About $1.4 million in proceeds were to be used to build the project, and investors in the private placement were to be paid interest and principal from the project’s operations.
Instead, about $178,000 in proceeds were used to pay back investors in the private placement, and more than $640,000 was used to pay expenses unrelated to the Conyers project, which was not disclosed in the investment offerings, according to the SEC.
In separate depositions with the SEC in October, Brogdon and an employee described internal workings of his senior facility businesses. If one nursing facility was short on funds from operations to pay its debts, “loans” would be issued from other facilities he controlled and money transferred to bank accounts of those facilities to make payments on the bonds or other debts.
Money from investment proceeds also paid for credit card bills and to maintain and operate aircraft, according to information contained in court documents.
Brogdon ran afoul of an industry watchdog group in the 1980s as a former broker and later as a former officer in a company called Harbor Town Securities Corp.
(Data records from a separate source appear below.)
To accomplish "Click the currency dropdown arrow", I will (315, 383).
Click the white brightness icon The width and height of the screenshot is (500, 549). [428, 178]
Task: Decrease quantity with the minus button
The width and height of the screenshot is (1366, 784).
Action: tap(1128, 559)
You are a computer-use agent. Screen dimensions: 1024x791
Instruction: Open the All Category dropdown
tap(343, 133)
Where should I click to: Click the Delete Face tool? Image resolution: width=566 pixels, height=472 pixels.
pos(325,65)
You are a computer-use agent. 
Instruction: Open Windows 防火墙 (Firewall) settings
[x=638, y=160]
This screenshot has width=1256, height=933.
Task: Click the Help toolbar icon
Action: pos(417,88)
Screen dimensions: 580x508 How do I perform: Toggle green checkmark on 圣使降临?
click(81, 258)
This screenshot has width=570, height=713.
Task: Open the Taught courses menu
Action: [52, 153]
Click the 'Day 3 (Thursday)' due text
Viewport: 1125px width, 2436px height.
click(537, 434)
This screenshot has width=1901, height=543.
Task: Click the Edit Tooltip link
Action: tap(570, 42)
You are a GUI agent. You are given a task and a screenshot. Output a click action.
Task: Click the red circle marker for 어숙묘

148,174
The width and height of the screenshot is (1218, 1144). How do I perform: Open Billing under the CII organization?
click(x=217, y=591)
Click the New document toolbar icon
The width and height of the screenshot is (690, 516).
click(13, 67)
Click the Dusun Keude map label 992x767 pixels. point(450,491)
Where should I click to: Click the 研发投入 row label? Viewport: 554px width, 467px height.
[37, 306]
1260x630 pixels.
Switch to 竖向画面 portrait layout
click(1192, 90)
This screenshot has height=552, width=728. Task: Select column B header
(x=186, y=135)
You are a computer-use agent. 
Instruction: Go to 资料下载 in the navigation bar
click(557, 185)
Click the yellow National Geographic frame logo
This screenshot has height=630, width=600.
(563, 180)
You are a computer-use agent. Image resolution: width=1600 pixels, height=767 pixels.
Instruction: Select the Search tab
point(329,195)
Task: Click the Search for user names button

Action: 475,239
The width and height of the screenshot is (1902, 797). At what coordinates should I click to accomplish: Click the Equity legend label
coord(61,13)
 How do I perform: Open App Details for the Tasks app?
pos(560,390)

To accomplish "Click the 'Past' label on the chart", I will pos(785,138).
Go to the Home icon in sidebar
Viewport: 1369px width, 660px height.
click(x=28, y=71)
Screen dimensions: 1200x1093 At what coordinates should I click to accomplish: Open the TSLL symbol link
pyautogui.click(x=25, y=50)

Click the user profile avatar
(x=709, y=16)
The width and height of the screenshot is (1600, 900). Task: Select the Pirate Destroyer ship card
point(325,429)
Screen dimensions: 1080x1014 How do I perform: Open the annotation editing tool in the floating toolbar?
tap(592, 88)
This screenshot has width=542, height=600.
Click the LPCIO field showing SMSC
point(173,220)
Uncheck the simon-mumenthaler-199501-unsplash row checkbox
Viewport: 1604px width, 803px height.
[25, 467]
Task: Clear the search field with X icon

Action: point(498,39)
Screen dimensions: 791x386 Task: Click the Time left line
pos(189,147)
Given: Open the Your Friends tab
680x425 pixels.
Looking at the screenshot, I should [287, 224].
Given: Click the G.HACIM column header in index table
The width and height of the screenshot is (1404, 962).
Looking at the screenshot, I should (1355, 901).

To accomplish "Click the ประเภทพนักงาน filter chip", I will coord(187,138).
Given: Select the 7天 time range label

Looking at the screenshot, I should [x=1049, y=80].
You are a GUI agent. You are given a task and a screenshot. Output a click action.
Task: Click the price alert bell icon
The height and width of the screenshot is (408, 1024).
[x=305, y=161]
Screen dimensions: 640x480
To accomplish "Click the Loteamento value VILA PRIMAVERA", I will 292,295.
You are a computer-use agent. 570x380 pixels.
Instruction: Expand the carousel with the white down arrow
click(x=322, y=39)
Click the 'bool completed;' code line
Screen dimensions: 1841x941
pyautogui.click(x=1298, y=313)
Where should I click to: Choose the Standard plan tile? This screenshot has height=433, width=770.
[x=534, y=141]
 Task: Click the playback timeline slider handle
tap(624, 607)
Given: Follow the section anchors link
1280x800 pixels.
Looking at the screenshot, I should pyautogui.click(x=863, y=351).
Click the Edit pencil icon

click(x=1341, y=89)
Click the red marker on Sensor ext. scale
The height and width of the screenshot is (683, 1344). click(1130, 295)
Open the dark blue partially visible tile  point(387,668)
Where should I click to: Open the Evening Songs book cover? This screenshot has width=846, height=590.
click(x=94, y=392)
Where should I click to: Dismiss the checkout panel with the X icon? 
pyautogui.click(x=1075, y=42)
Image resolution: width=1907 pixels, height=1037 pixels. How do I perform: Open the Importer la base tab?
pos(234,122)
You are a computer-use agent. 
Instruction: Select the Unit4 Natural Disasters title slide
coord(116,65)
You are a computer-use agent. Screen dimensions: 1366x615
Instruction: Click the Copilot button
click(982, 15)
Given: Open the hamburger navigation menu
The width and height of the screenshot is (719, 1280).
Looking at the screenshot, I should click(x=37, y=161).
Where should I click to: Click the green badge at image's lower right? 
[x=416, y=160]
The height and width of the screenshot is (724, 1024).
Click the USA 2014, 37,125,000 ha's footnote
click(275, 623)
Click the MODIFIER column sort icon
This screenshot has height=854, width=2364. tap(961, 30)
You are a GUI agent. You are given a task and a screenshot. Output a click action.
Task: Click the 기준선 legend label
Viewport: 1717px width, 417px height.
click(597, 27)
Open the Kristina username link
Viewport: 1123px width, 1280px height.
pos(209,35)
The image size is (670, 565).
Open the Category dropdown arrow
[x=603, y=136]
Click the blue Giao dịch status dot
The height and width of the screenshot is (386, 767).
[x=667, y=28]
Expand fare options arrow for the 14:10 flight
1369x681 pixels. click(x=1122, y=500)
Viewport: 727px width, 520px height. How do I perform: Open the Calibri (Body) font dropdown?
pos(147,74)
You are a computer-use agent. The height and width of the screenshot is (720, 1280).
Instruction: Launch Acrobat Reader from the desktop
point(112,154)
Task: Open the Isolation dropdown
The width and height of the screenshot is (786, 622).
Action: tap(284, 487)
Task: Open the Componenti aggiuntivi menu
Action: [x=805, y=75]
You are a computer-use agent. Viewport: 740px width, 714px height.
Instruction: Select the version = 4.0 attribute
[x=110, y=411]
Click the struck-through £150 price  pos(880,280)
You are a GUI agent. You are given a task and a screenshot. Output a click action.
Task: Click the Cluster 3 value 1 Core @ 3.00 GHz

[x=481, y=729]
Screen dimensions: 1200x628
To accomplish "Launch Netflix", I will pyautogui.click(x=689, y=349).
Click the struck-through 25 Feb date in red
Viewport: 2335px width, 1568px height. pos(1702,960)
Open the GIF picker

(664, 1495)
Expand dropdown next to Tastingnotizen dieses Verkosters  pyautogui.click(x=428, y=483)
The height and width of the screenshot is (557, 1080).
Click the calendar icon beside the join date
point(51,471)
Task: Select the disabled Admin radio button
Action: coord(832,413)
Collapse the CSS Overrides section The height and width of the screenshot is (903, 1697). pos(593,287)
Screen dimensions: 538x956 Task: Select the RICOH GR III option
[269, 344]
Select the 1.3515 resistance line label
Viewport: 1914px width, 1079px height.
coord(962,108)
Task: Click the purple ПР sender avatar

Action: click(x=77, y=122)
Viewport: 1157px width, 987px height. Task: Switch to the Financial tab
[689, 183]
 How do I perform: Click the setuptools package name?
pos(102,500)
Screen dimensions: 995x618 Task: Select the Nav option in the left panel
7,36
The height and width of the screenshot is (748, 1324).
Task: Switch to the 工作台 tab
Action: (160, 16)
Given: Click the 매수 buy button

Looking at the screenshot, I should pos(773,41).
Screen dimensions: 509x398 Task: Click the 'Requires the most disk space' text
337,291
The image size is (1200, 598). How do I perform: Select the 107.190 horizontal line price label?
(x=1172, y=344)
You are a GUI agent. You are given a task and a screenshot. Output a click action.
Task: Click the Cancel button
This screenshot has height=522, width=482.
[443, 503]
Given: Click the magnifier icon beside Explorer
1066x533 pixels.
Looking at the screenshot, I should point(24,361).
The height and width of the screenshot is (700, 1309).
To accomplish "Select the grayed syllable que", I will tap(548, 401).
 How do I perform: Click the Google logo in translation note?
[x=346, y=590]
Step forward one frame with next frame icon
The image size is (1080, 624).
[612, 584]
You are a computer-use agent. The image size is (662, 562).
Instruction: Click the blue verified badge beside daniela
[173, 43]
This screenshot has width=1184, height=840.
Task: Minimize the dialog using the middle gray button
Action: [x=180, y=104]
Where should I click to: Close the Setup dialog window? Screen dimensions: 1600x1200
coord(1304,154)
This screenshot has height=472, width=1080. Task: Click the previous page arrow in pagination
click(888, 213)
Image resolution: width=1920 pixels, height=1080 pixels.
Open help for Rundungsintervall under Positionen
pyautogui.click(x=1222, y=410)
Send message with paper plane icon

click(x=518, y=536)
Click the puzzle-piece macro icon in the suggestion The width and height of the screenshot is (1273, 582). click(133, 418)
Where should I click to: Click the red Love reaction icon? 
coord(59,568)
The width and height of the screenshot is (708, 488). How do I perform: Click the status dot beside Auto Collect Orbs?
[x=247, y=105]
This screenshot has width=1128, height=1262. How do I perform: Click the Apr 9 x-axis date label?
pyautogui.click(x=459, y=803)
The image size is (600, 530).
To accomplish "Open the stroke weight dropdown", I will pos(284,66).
According to reports from the AJC at the time, Brogdon was fined for making unauthorized bond purchases while he was a broker and barred from any association with a National Association of Securities Dealers (now known as FINRA) member for conducting municipal bond transactions when Harbor Town had insufficient net capital.
According to depositions reviewed by the AJC, the SEC is also examining whether Brogdon failed to have enough money set aside in reserve as spelled out in various bond offerings — some of the same alleged behavior that led to censure by watchdogs in the 1980s.
Brogdon’s business past is also at the center of a complaint by a financial industry watchdog against a New Jersey firm.
Last month, FINRA filed a complaint against Cantone Research, which issued loans to Brogdon-related companies, alleging the Cantone failed to disclose material information to buyers of pieces of those loans.
The omissions, according to the FINRA complaint, included that “Brogdon had twice been barred from the securities industry, once for ‘egregious misconduct’ involving unauthorized transactions, and later for a separate ‘scheme’ involving financial misconduct,” according to a news release.
Brogdon also had previously faced an indictment for Medicaid fraud in Florida, according to news reports from the 1990s and the FINRA complaint.
A lawyer for that firm, Cantone Research, said Cantone Research and its investors have sued Brogdon and related companies seeking repayment of defaulted loans involving several care facilities.
The lawyer, Keith Hasson, said that though he does not represent Cantone Research in the FINRA case, he denied his client has done anything wrong.